**About this task**
Without pictures, repeat the lines of the entries from the one containing "Screen dimensions: 1546x784" through the last, both ends included, and nothing else.

**Data in this exercise**
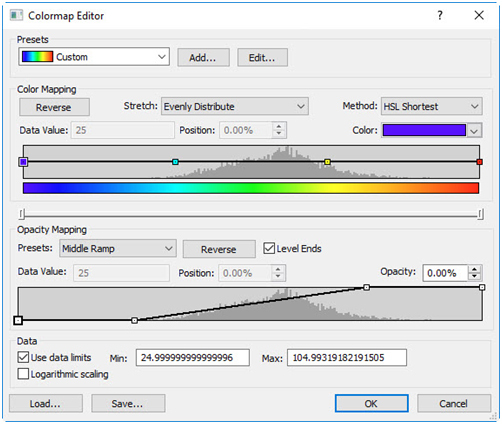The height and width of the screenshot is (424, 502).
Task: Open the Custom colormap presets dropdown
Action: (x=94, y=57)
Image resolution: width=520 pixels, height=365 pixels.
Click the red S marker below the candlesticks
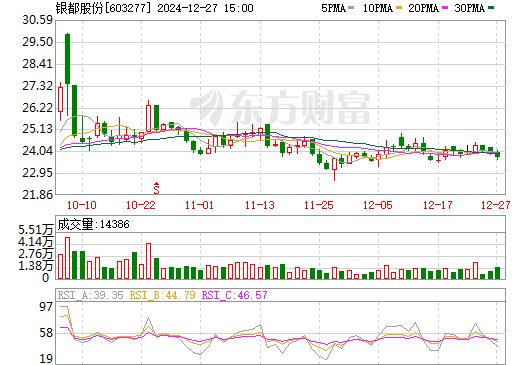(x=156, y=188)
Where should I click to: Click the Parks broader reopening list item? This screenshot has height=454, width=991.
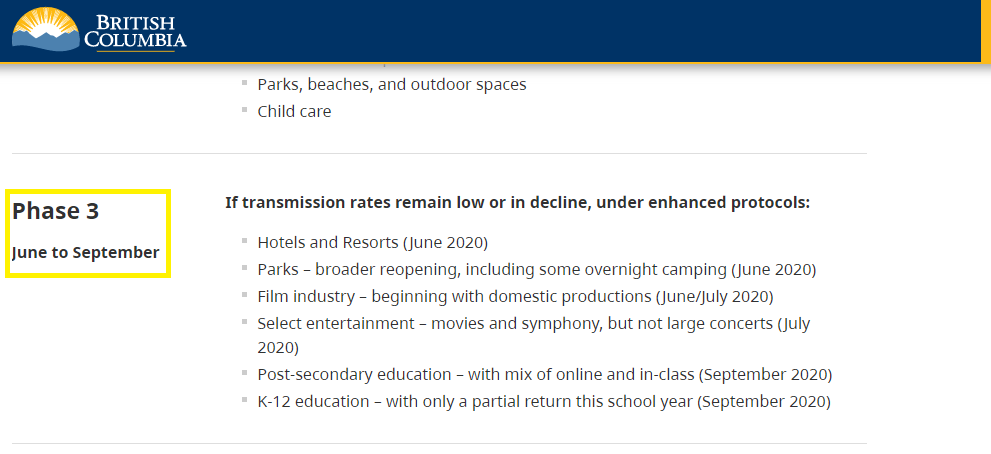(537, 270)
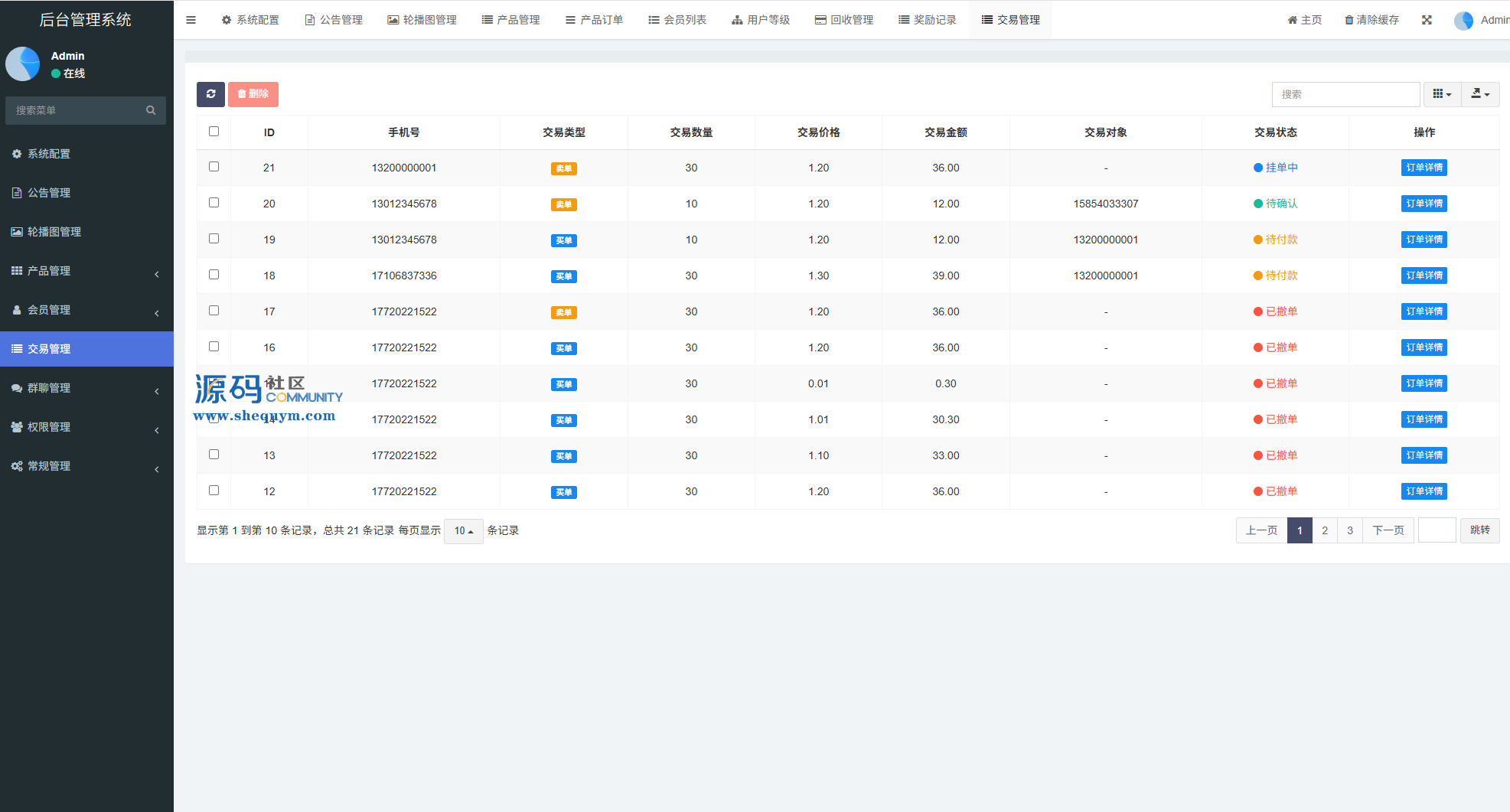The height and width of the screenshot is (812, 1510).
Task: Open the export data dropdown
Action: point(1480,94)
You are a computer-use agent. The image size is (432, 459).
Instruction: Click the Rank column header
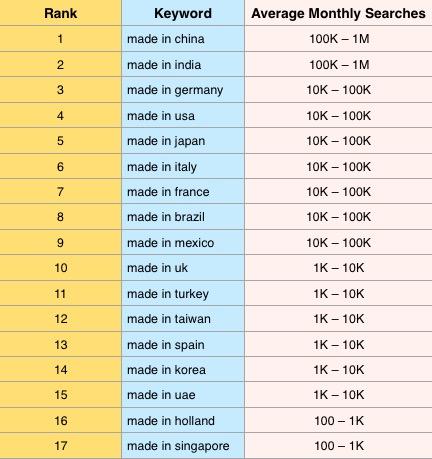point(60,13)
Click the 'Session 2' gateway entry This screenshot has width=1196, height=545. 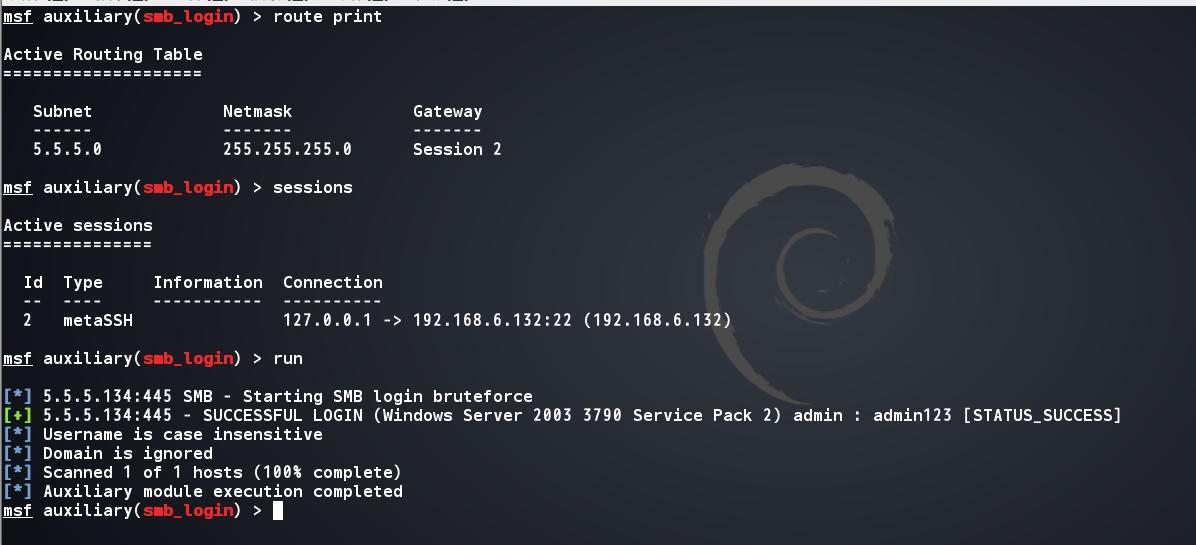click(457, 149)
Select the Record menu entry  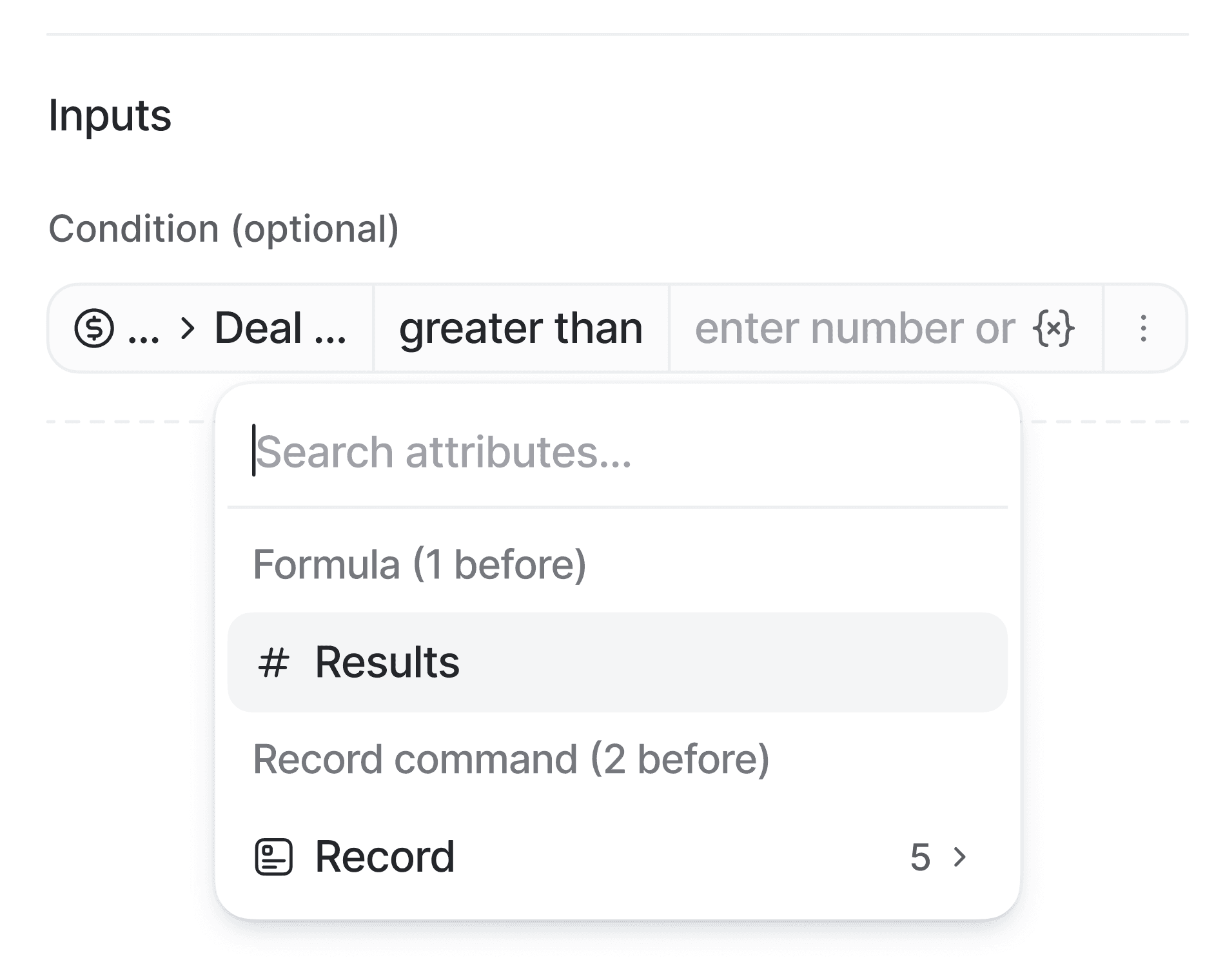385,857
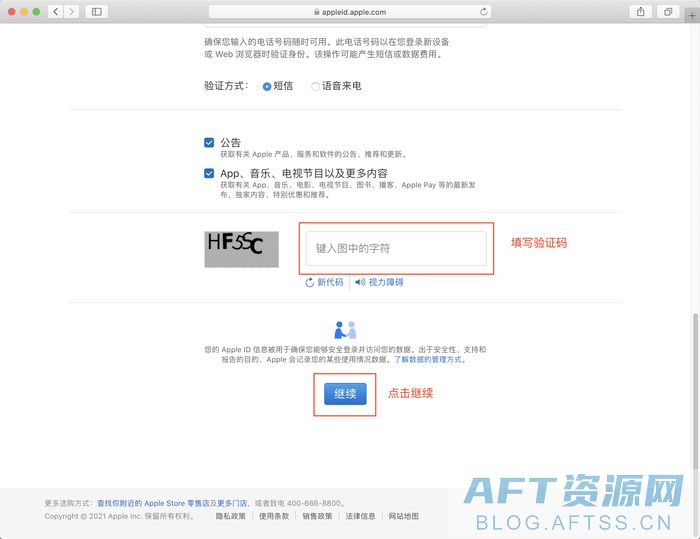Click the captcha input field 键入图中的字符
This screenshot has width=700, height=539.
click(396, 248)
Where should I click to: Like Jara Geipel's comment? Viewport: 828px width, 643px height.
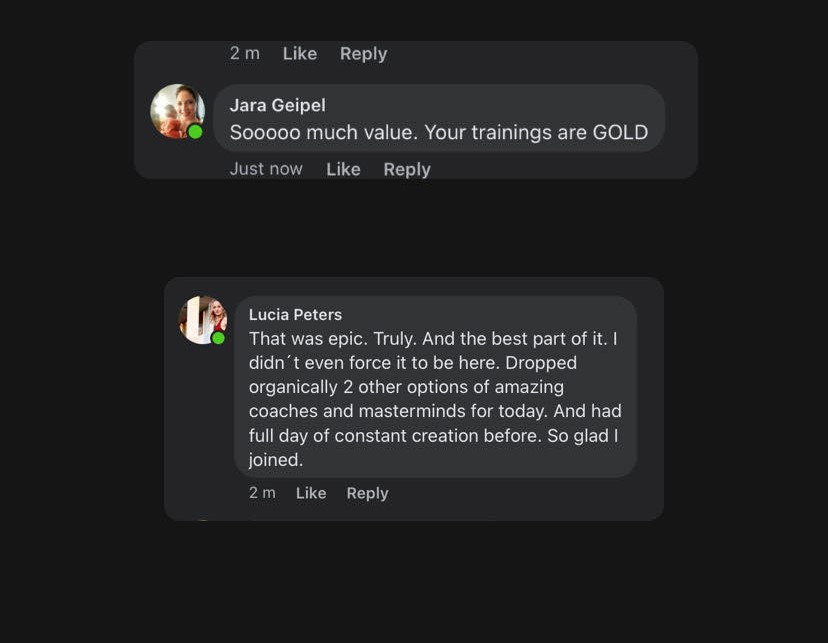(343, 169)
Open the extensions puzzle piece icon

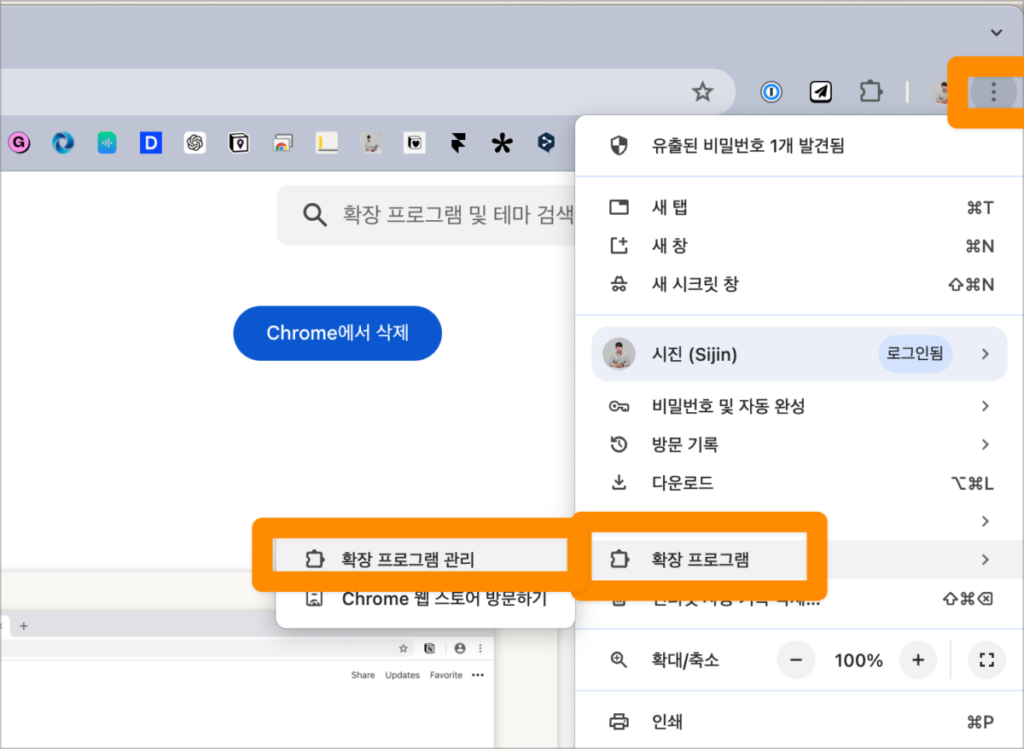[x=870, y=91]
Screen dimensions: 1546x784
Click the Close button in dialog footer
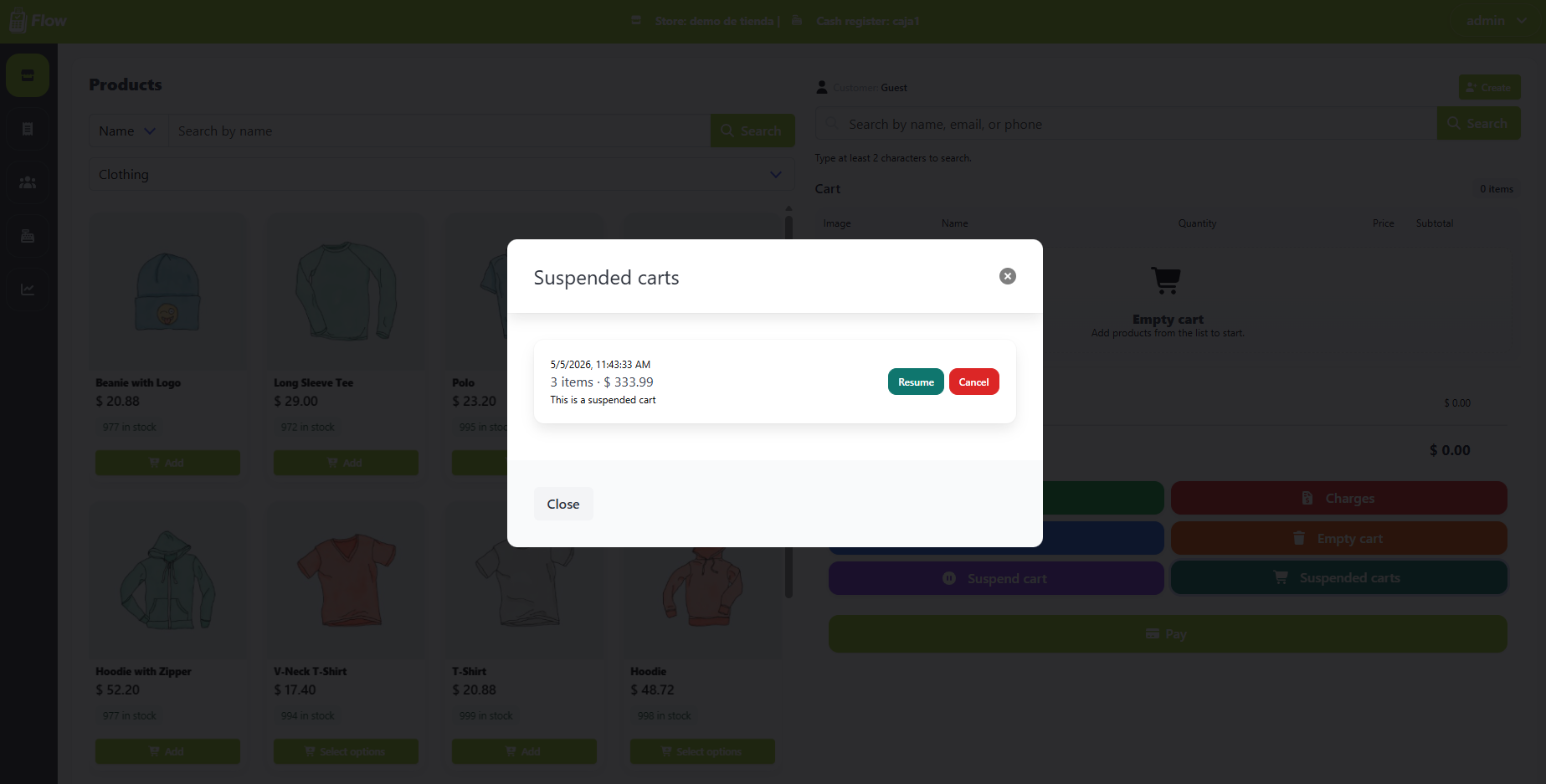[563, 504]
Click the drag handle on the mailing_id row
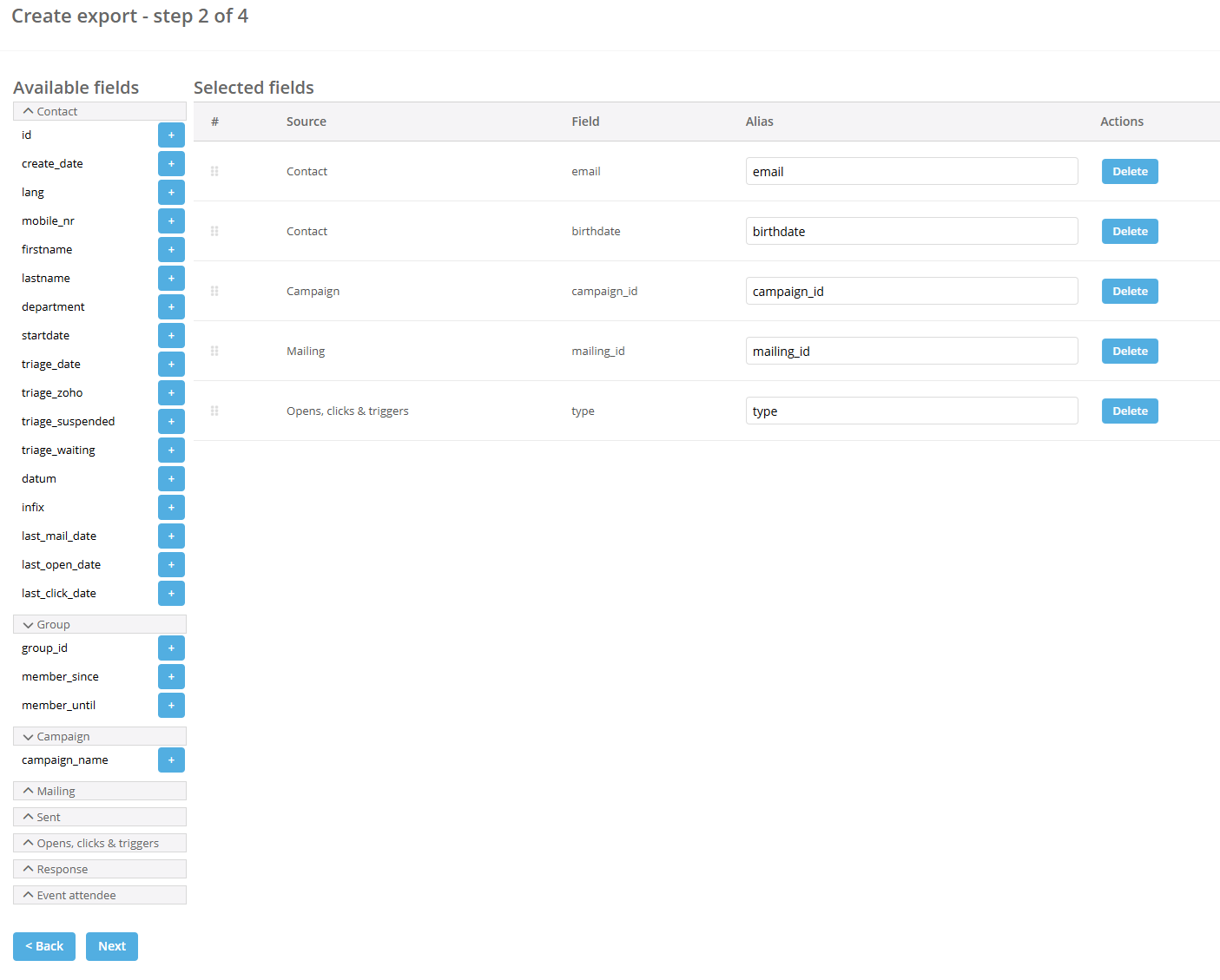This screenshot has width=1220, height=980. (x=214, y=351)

**Answer to this problem**
Screen dimensions: 1546x784
Click the Close button in dialog footer
[563, 504]
Click the drag handle on the mailing_id row
This screenshot has width=1220, height=980. (x=214, y=351)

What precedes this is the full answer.